In Liberalismo antico e moderno, Strauss individua due forme alternative di educazione applicabili nella sua contemporaneità politica e alternative al modello laico e secolare proprio della modernità, destinata a degenerare, dal suo punto di vista, nel nichilismo o nel materialismo radicale. La prima, di tipo esoterico, è quella destinata a una ristretta élite politica (i gentiluomini che devono governare) e ai filosofi (che si dedicano alla vita teoretica), considerati intellettualmente e moralmente superiori. L’educazione detta “liberale”, nel senso antico del termine: è l’educazione degna dell’uomo libero. La seconda, di tipo esoterico, è riservata alla massa ed è l’educazione “religiosa”. Quest’ultima, elaborata sul paradigma della “nobile menzogna” platonica, si basa sull’utilizzo funzionale, da parte di chi detiene il potere, della religione – e, in particolare dell’idea di un Dio vendicatore e rimuneratore – come freno morale, sociale e politico utile per garantire il controllo e il soggiogamento del popolo incolto e “inferiore”. A parere di Strauss, qualora la massa popolare venisse “illuminata” circa il carattere convenzionale della moralità e circa la falsità delle credenze e dei dogmi religiosi – ai quali la moralità stessa, nella prospettiva della “nobile menzogna”, è strettamente legata – l’opportunismo e l’irresponsabilità prenderebbero il sopravvento, spezzando i legami sociali. In tal senso chi governa, facendo propri il disincanto e lo scetticismo propri dell’autentica filosofia, ha non solo la possibilità, ma il dovere di ingannare, senza essere ingannato.
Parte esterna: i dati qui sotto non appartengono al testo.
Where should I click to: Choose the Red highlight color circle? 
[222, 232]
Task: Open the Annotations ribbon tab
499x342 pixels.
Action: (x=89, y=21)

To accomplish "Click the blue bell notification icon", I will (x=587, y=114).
La reinterpretazione della menzogna platonica elaborata da Strauss, all’interno di una concezione aristocratica e paternalistica – ma legata a un rigido realismo e alla consapevolezza dell’impossibilità di un’aristocrazia universale – che mira a svuotare le istituzioni liberali e democratiche, fino a ridurle a pure formalità – per riempirle di contenuti nuovi attraverso il progetto educativo e politico a cui si è accennato – è, quindi, una dimostrazione evidente di come l’attuazione di una “politica del velo” possa arrivare, in senso opposto rispetto a quanto sostenuto da Wingo e Rorty, alla pericolosa negazione de facto delle democrazie moderne.

È interessante notare, per inciso, come, a parere di molti, la riflessione straussiana abbia influito, attraverso il movimento intellettuale statunitense “neoconservatore”, sulle politiche, soprattutto estere, dell’amministrazione di George W. Bush.
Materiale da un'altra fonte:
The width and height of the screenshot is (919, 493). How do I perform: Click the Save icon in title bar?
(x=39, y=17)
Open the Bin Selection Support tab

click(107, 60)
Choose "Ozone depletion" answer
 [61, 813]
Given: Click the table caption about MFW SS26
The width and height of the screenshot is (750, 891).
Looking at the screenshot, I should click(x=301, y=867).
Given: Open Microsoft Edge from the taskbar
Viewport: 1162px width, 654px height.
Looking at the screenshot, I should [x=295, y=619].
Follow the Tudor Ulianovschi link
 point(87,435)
Lyndon Larouche, economista e politico democratico americano, ha ricostruito i presunti legami tra Strauss – che è stato docente all’università di Chicago – i neoconservatori e la politica di Bush jr.: Paul Wolfowitz, ex ambasciatore americano in Indonesia, Vicesegretario alla Difesa dal 2001 al 2005, è stato allievo di seconda generazione di Strauss (attraverso Allan Bloom); e tra gli “straussiani” sembrano esserci anche il giudice Clarence Thomas, l’editore del Weekly Standard William Kristol, l’editore della National Review William F. Buckley, il politico William Bennet, il politologo Francis Fukuyama, l’ex ministro John Ashcroft. E ancora, tra gli altri, Harry Jaffa, Allan Bloom stesso e Abram Shulsky, direttore dell’Office of Special Plans, organo del Ministero della Difesa statunitense, responsabile della raccolta di informazioni utili a suffragare le ragioni della guerra contro l’Iraq del 2003, attraverso il così detto “imbroglio” – o “(ig)nobile menzogna” – delle armi di distruzione di massa.

In un quadro, come quello attuale, in cui si sente discutere spesso di “post-verità”, “post-democrazia”, “democratura” – in cui la democrazia è ridotta a un significato puramente formale e funzionale ad atteggiamenti di tipo autoritario – la riflessione sulla “nobile menzogna”, le “pie frodi” e, più in generale, su tutti i tentativi di legittimazione e applicazione della “politica del velo” può aprire a un dibattito più ampio, fino a giungere a interrogarsi sull’effettiva applicabilità della trasparenza nella realtà contemporanea.